Privatized health care is on the march
- First Posted: Aug 27 2010 15:44 PM
- Updated: about 3 hours ago
Polls indicate Canadians are getting used to the idea of some kind of private involvement in their health system
Ottawa General Hospital is a good indication of the problems with Canada’s health system. According to the latest article by the Globe and Mail’s crack health reporter Andre Picard, emergency room occupancy there is at 105 per cent, and 400 surgeries have been cancelled since the start of the year because of staff shortages.
The Canadian Medical Association is attempting to address these issues with a new report that includes recommendations to implement a universal prescription drug plan, a charter that enshrines the rights of patients, and an independent body to monitor health spending, and cash incentives for hospitals to treat more patients.
The CMA isn’t saying it quite yet, but some observers believe that the only way to implement such sweeping changes is by introducing some kind of private system. That’s a welcome development for the National Post’s Tasha Kheiriddin. “Monopolies are inherently inefficient. They are over-bureaucratic, they lack incentives, and deny patient choice,” she writes. “Even socialist Sweden has private health care.”

**Supplied information:**
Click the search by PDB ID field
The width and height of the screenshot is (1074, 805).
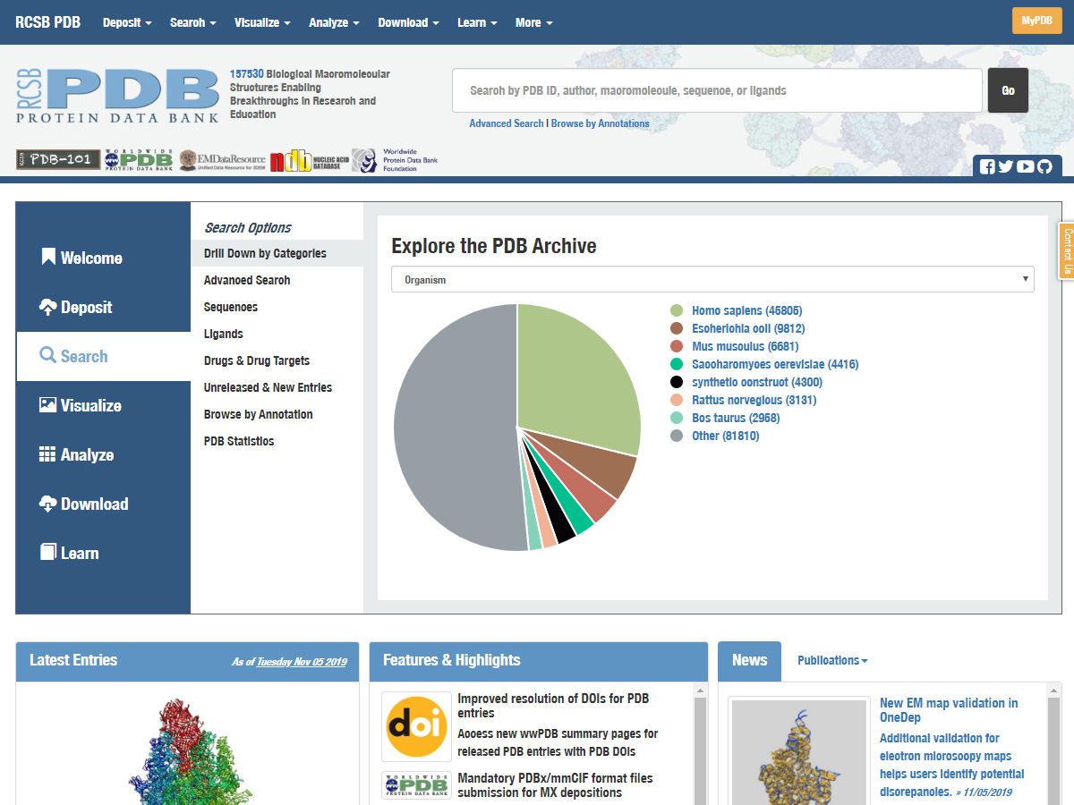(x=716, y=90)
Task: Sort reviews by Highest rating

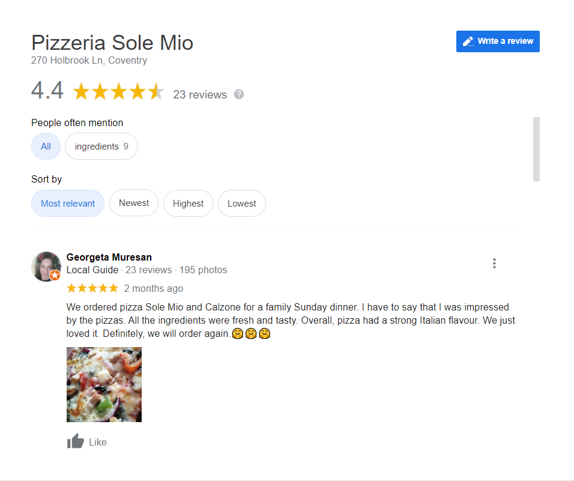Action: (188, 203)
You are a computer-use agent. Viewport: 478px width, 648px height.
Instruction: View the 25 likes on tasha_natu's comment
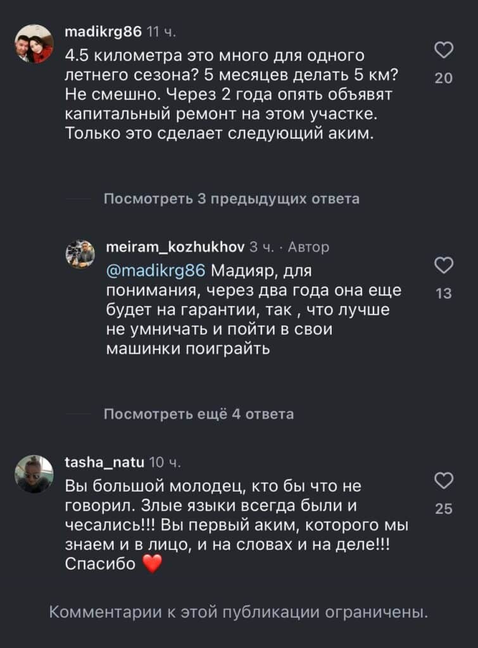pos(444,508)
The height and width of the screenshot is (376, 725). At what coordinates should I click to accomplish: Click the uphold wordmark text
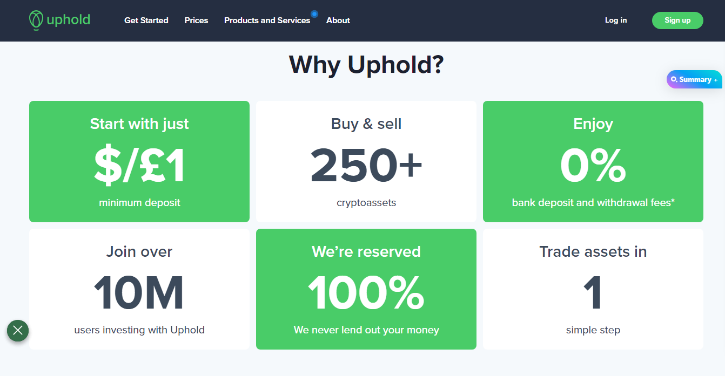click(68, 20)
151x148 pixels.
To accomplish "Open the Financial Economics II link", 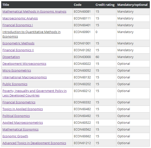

**Assignment:** List every recommendation that the Canadian Medical Association's new report includes, according to the article on privatized health care above.

**Your response:**
- A universal prescription drug plan
- A charter that enshrines the rights of patients
- An independent body to monitor health spending
- Cash incentives for hospitals to treat more patients